Start of Information provided

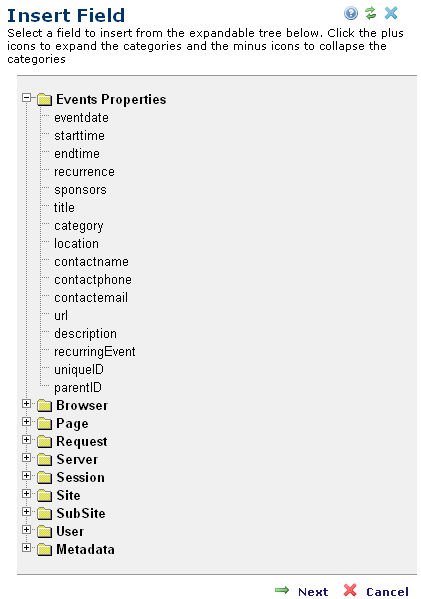
Task: Click the Next link
Action: click(x=313, y=592)
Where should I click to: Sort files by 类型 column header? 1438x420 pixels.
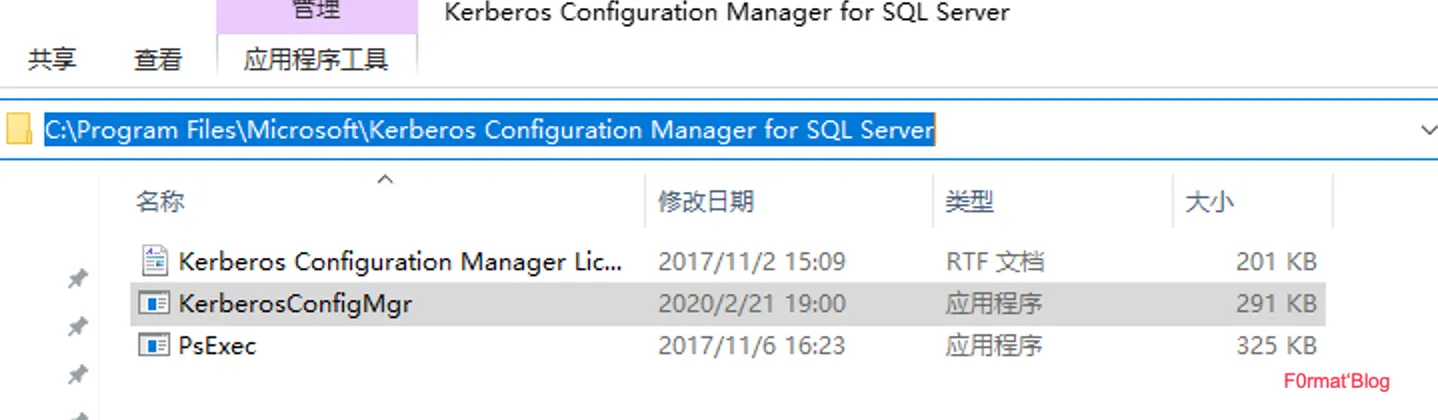point(969,202)
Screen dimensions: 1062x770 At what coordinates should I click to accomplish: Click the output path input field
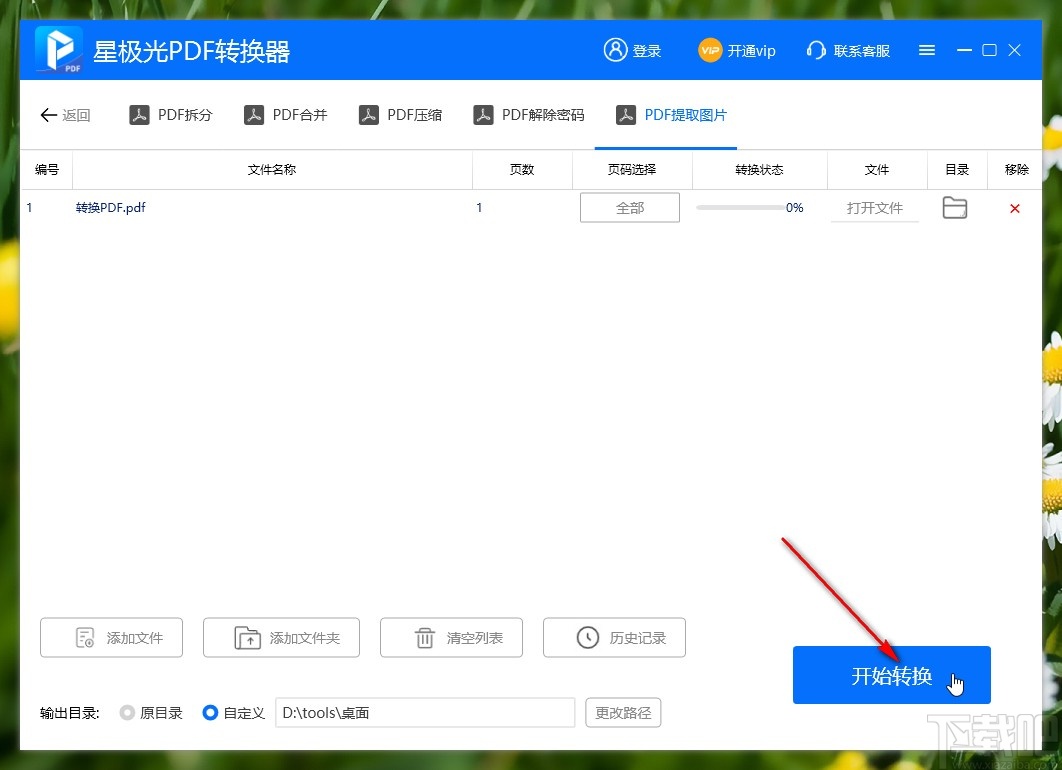[x=425, y=712]

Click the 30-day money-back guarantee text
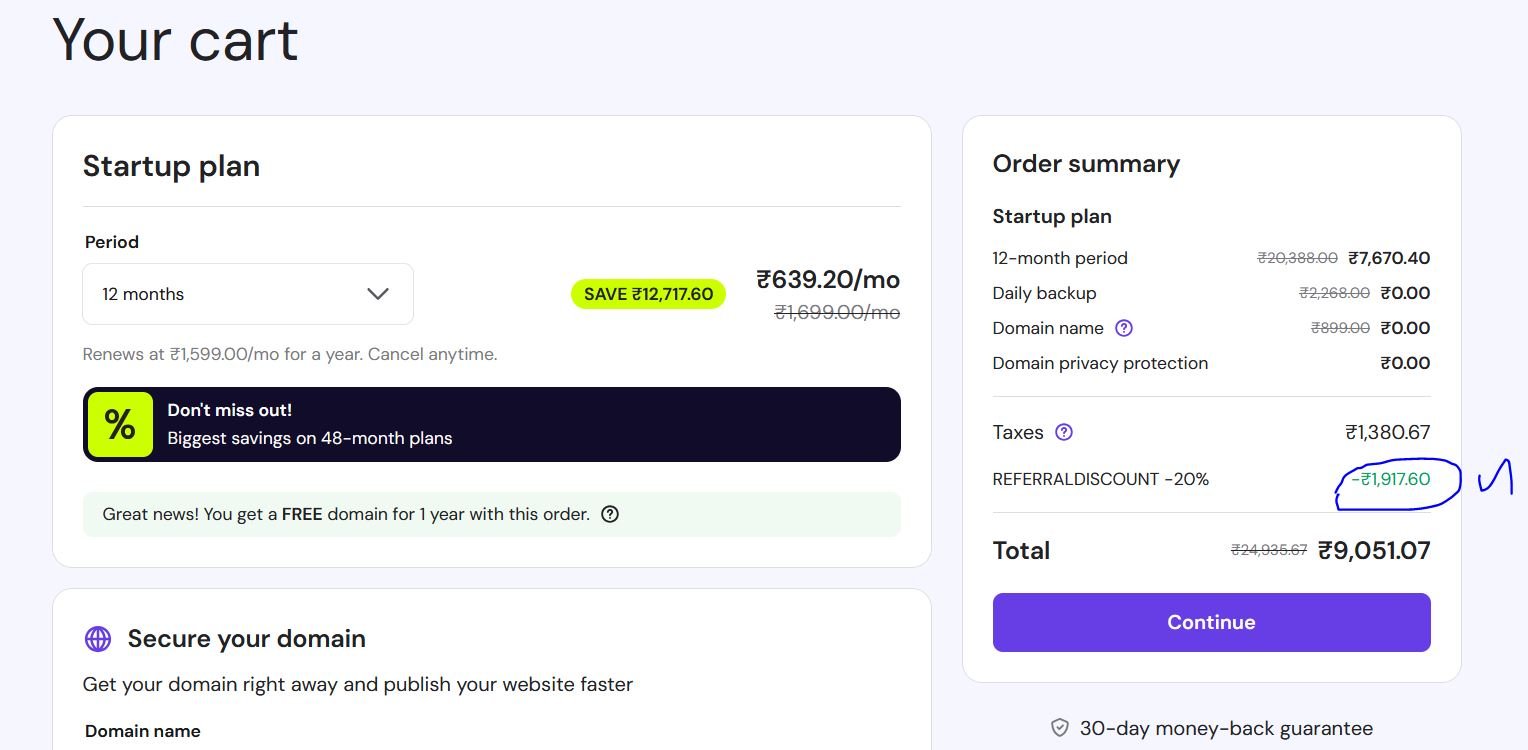[1226, 728]
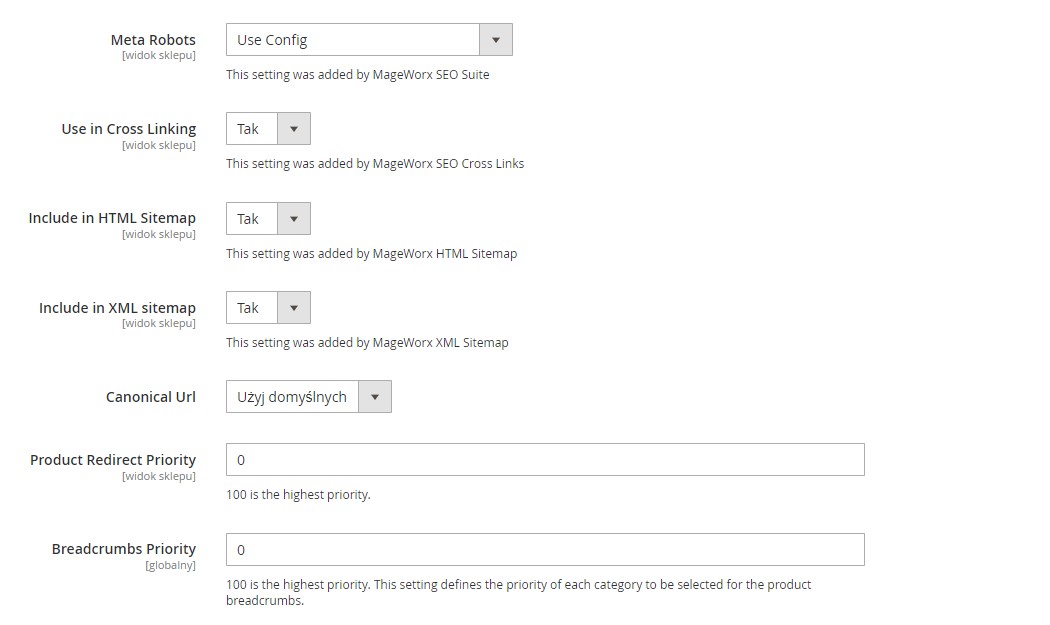Click the Product Redirect Priority label
Screen dimensions: 1050x625
click(113, 460)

End of Information provided

Your task:
What is needed is a word-for-word restatement of the lines from the one holding "Where should I" to the final line of the data above, inclusive, without any pictures.

Exercise answer:
Where should I click to: Sort files by 类型 column header? 1438x420 pixels.
point(969,202)
Screen dimensions: 1062x770 At what coordinates should I click to accomplish: Click the output path input field
[x=425, y=712]

Click the 30-day money-back guarantee text
[1226, 728]
Click the Product Redirect Priority label
Screen dimensions: 1050x625
click(113, 460)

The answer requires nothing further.